Original art by @modográfico
President Hugo Chávez had a hard time overcoming the recall referendum held in 2004 against him, but he pulled through. That populist cocktail of “social missions,” electoral obstacles and persecution against public officials (how could we forget the Tascón list?) accomplished the goal.
On August 15th in his office, the Head of State reviewed his position and found that he had overcome, against all odds.
Chavismo was aware that after every electoral victory, regardless of how close it was, there comes a kind of truce in the political struggle, perfect for laying a new brick in the construction of the Bolivarian Revolution. And so we heard the proposals during that recall chaos: a law to restrict the free circulation of information through radio and television—the true boogeyman of Chávez’s nightmares.
The National Assembly came up with the Law of Social Responsibility in Radio and Television, which was later shortened for our comfort to “Ley Resorte.” Everything journalists, reporters and media owners knew about slander and libel – crimes of opinion established in the Criminal Code – stopped being logical concerns.
Suddenly, codes of conduct restricting broadcast times for profanity and sexual content in television were mixed with barriers against information that “incites or promotes hatred and intolerance” or “fosters fear or upsets the public order.” The law made it clear that service providers who committed any of the 25 “offenses” could lose their broadcasting licenses.
What about coverage of protests? Would we be able to broadcast situations of violence or upheaval on live TV? Would we be able to debate about politics at any time of the day? What would be the boundary between information, opinion and offense? Who decides the latter? With the Ley Resorte, the duty to inform became an extraordinary event, an intricate and delicate web of risks imprisoning both outlets and journalists as elephants in a glass house.
There have been at least 3118 violations against freedom of expression since 2004, 564 of which are typified as censorship (18% of all cases).
Those questions were never answered. The law kept an ambiguous prose, ready to “protect” the public while also stripping them of their constitutionally guaranteed right to free, verifiable and timely information. It was broad enough to promote the creation of national independent producers, who were entitled to 80% of stations’ broadcasting time in order to boost national production, and opaque enough to create a Social Responsibility Bureau, with people close to the administration acting as a court of opinion, the last word on the fate of media outlets.
It didn’t take long for the law to have its most powerful effect: self-censorship, and later, sheer censorship. Today, scripts in the few remaining independent radio stations expressly caution about mentioning drug-trafficking or Diosdado Cabello, in case the National Telecommunications Committee (CONATEL) is listening.

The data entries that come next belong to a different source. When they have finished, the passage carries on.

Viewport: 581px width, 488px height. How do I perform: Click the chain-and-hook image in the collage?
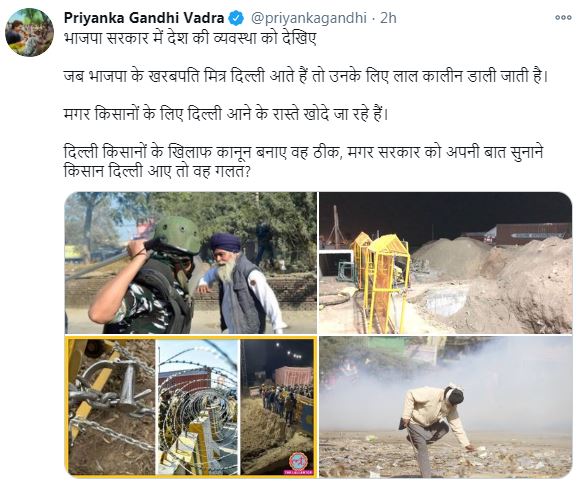[x=112, y=406]
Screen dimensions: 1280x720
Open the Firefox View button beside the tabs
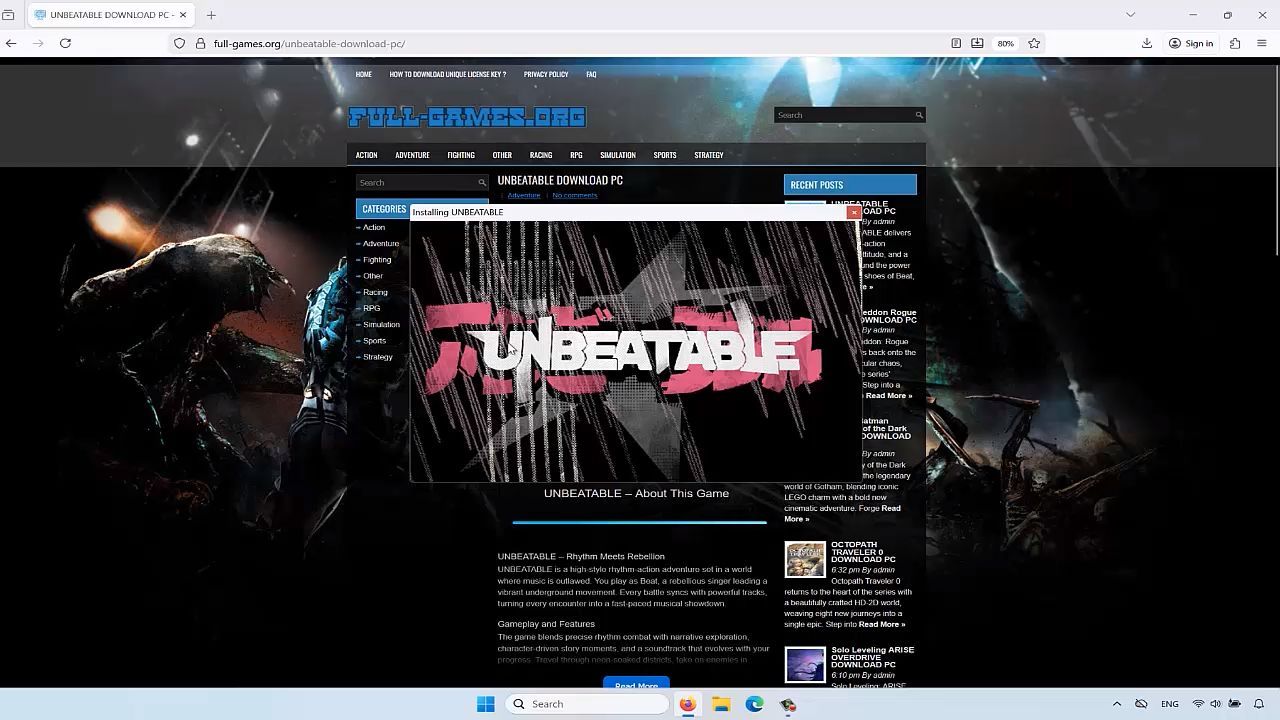[9, 15]
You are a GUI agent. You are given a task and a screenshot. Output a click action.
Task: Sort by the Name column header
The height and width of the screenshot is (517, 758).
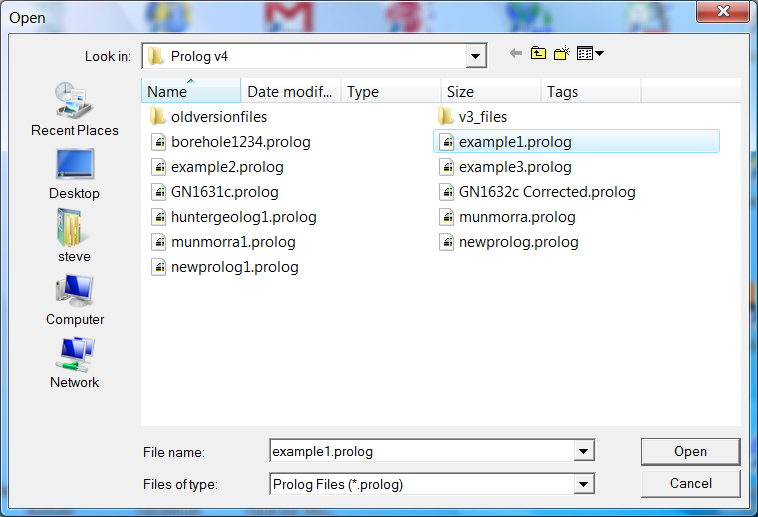click(190, 92)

According to NGO Espacio Público, since the law was enacted in December 2004 – approved despite the observations made and the protests – until 2016, there have been at least 3118 violations against freedom of expression, 564 of which are typified as censorship (18% of all cases). Most of these were committed against individual journalists and included attacks, insults, harassment, intimidation, destruction and robbery of equipments.
In 2005, the regime started using both CONATEL and the Tax Bureau (SENIAT) to crack down on any critical media outlet with harsh administrative restrictions, closing, for instance, nearly every radio station and newspaper in the state of Bolívar.
At least 92 radio and TV media outlets have been shut down to this date, according to the Venezuelan chapter of the Press and Society Institute (IPYS).
The regime no longer uses the law to crack down on specific programs or entire outlets, at least not officially. They scarcely reveal the “reasons” behind their decisions and rarely mention violations against specific articles. They pay no mind to the right of the accused to establish his or her defense or to present evidence.
Time passed has proven the Ley Resorte to be the scaffolding that, along with the forced purchase of opposition media outlets and the judicial persecution of journalists, would mute what only exists in democracy and is fueled by independent media: public opinion.